トヨタ「カムリ」は脱おやじセダンに成功か!? 誕生から40年の変化とは
1980年に「セリカ カムリ」の名で登場したトヨタ「カムリ」。2代目から前輪駆動で室内の広さを売りにした「カムリ」となり進化を続けました。そして、誕生から40年を経て、最新の10代目ではどんな進化があったのでしょうか。
国内では地味? しかし北米では高い人気を誇る「カムリ」
1980年、トヨタはオーソドックスなミドルクラスの4ドアセダン「セリカ カムリ」を発売しました。
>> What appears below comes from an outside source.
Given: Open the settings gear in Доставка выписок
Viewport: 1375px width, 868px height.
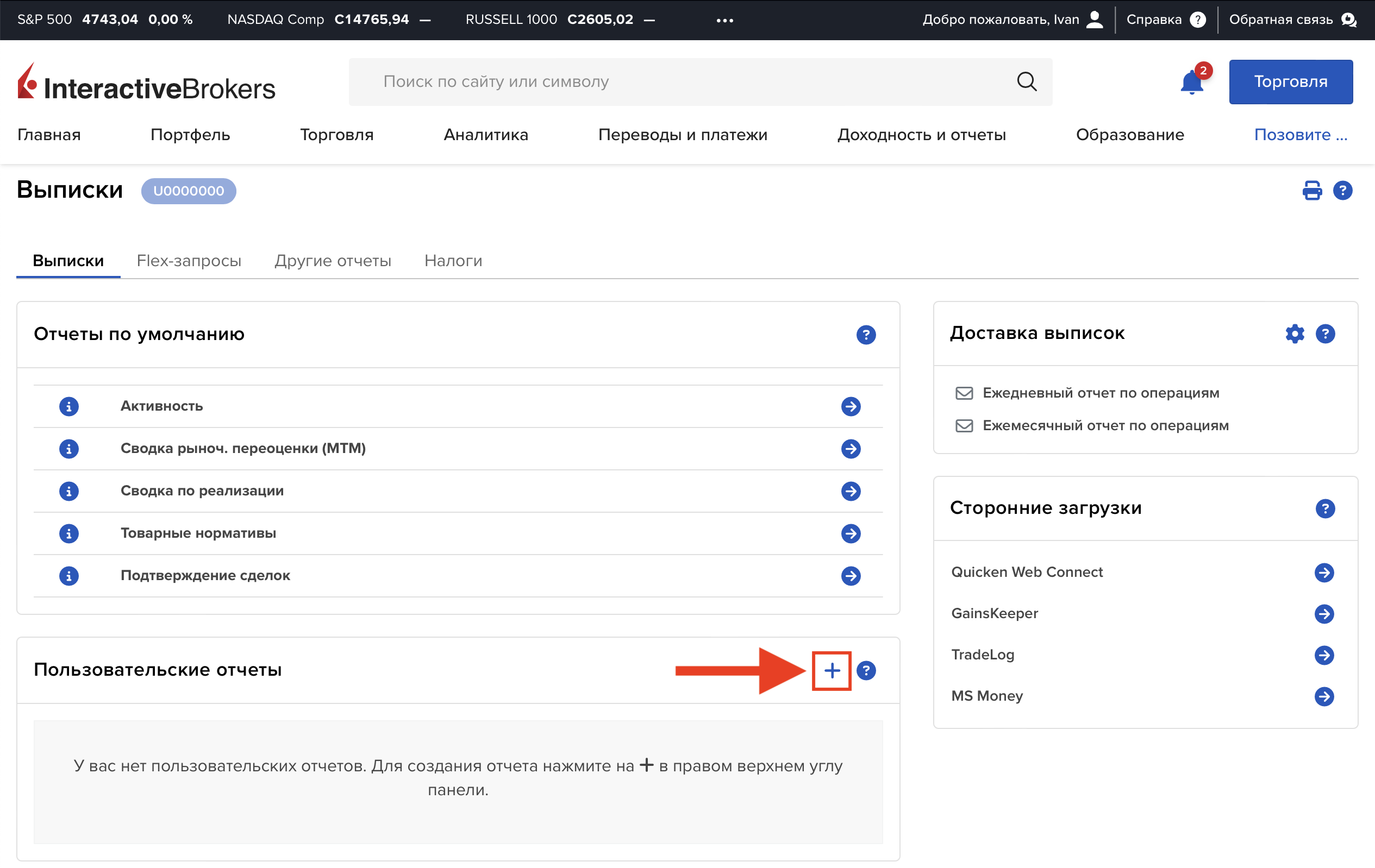Looking at the screenshot, I should pos(1295,334).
当時、販売増を狙って店舗の多チャンネル化を進めていたトヨタにおいて、カムリは多くの販売台数を誇る「カローラ」の上級車への乗り換え需要や、カローラ系列店で販売されていたスポーティーカー「セリカ」ユーザーが、年齢と共にセダンへの乗り換えが増えていくため、店舗につなぎとめるための車種といわれていました。
初代はFRで、2代目からはFF化され「ビスタ」の兄弟車となります。広い室内が特長のトヨタを代表するミドルクラスのセダンとなり、以降はモデルチェンジを繰り返すことで輸出先の北米市場では人気車種となりました。
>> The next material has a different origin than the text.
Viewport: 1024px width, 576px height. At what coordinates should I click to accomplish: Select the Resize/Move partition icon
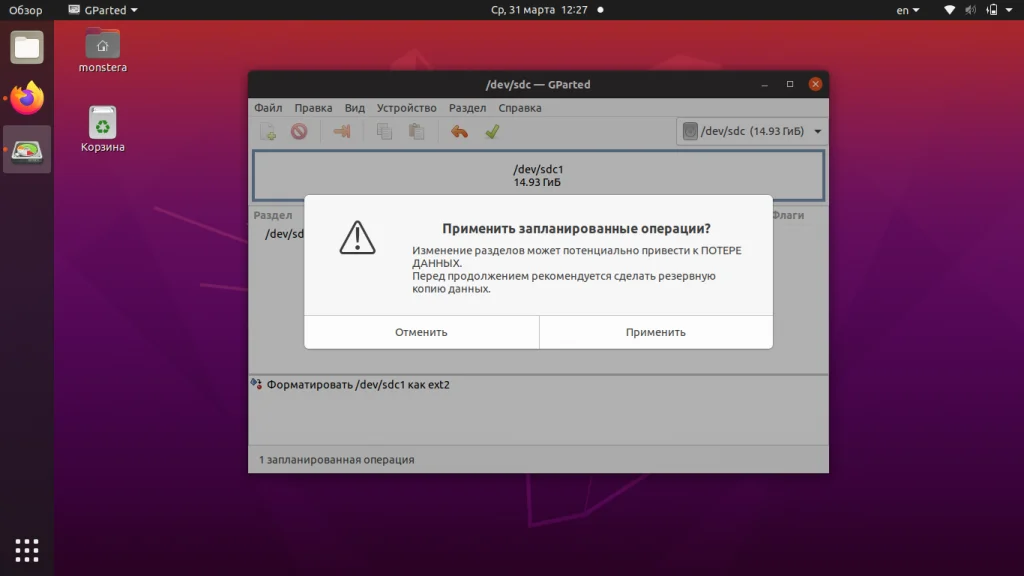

そして、2017年に登場した現行モデルの10代目は、高級かつスポーティなセダンとして販売されています。
誕生から40年経った「カムリ」にはどんな変化があったのでしょうか。そこで、初代と最新モデルを紹介します。
●4ドア版「セリカ」として生まれた初代「セリカ カムリ」
1980年に登場したセリカ カムリは、当時の「コロナ」や「カリーナ」と同じ1.6リッターと1.8リッターの直列4気筒OHVエンジンを搭載した、FR駆動のミドルクラスのセダンとして発売されました。
ボディサイズは全長4445mm×全幅1645mm×全高1390mmと、いまとなってはコンパクトセダンのようなサイズです。
基本コンポーネントはトヨタ店系列で販売されていた2代目「カリーナ」の流用でしたが、カローラ店系列で販売されていた「セリカ」と共通のデザインを採用したホイールや、「セリカXX」に似た「T」の文字をイメージしたフロントグリルなどで、セリカの4ドア版であることをアピール。
実際にコンセプトは都市型のスポーティセダンとなっていました。
しかし、当時のセリカはDOHCエンジンを搭載した高性能モデルだったのに対し、カムリはセリカの名前を冠しているのに実用車向けのOHVエンジンしか用意されず、スポーティとはいいがたい状態でした。
そこで、発売から数か月遅れて「セリカ2000GT」と同じ最高出力135馬力の2リッター直列4気筒DOHCエンジンを搭載し、スポーツドライビング用に強化された4輪独立懸架サスペンションと4輪ディスクブレーキを備えた「セリカ カムリ2000GT」が追加されました。
トヨタも「トヨタ2000GT」と比べる広告展開をおこない「4ドアスポーツの真髄」とまで謳ったほどです。なお、セリカ カムリ2000GTは販売期間が2年弱と台数も少ないために、現在では非常に希少なクルマです。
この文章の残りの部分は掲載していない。